**Records supplied:**
+ + + + +

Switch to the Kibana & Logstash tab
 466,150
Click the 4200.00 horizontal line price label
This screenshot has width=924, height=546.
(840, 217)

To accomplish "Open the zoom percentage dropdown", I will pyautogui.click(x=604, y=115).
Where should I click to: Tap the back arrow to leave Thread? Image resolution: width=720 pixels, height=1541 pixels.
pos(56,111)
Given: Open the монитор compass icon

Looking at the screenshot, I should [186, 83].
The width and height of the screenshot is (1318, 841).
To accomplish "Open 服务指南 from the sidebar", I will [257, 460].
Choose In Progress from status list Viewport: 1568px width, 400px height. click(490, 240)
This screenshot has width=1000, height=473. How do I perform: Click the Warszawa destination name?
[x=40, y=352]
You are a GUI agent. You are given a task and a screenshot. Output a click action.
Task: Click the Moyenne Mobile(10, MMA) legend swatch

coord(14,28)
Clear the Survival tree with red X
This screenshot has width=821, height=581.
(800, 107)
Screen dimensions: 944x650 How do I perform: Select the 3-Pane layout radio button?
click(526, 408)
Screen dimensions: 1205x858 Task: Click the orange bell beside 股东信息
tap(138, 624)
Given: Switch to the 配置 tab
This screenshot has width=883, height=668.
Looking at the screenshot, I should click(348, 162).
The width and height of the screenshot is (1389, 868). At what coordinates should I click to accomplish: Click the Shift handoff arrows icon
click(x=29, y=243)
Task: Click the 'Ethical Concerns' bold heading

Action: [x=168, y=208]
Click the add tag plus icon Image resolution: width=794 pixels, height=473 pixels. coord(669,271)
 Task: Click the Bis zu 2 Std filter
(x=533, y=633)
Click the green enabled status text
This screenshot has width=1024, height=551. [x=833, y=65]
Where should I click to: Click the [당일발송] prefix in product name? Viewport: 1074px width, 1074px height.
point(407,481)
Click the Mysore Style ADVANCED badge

+ + + + +

**About this exercise:** Retype all of the entries. Keep each one exactly as written.

**Response box:**
Switch to the Kibana & Logstash tab
 466,150
Click the 4200.00 horizontal line price label
This screenshot has width=924, height=546.
(840, 217)

To accomplish "Open the zoom percentage dropdown", I will pyautogui.click(x=604, y=115).
Where should I click to: Tap the back arrow to leave Thread? Image resolution: width=720 pixels, height=1541 pixels.
pos(56,111)
Given: Open the монитор compass icon

Looking at the screenshot, I should [186, 83].
The width and height of the screenshot is (1318, 841).
To accomplish "Open 服务指南 from the sidebar", I will [257, 460].
Choose In Progress from status list Viewport: 1568px width, 400px height. click(490, 240)
This screenshot has width=1000, height=473. How do I perform: Click the Warszawa destination name?
[x=40, y=352]
You are a GUI agent. You are given a task and a screenshot. Output a click action.
Task: Click the Moyenne Mobile(10, MMA) legend swatch

coord(14,28)
Clear the Survival tree with red X
This screenshot has width=821, height=581.
(800, 107)
Screen dimensions: 944x650 How do I perform: Select the 3-Pane layout radio button?
click(526, 408)
Screen dimensions: 1205x858 Task: Click the orange bell beside 股东信息
tap(138, 624)
Given: Switch to the 配置 tab
This screenshot has width=883, height=668.
Looking at the screenshot, I should click(348, 162).
The width and height of the screenshot is (1389, 868). At what coordinates should I click to accomplish: Click the Shift handoff arrows icon
click(x=29, y=243)
Task: Click the 'Ethical Concerns' bold heading

Action: [x=168, y=208]
Click the add tag plus icon Image resolution: width=794 pixels, height=473 pixels. coord(669,271)
 Task: Click the Bis zu 2 Std filter
(x=533, y=633)
Click the green enabled status text
This screenshot has width=1024, height=551. [x=833, y=65]
Where should I click to: Click the [당일발송] prefix in product name? Viewport: 1074px width, 1074px height.
point(407,481)
Click the Mysore Style ADVANCED badge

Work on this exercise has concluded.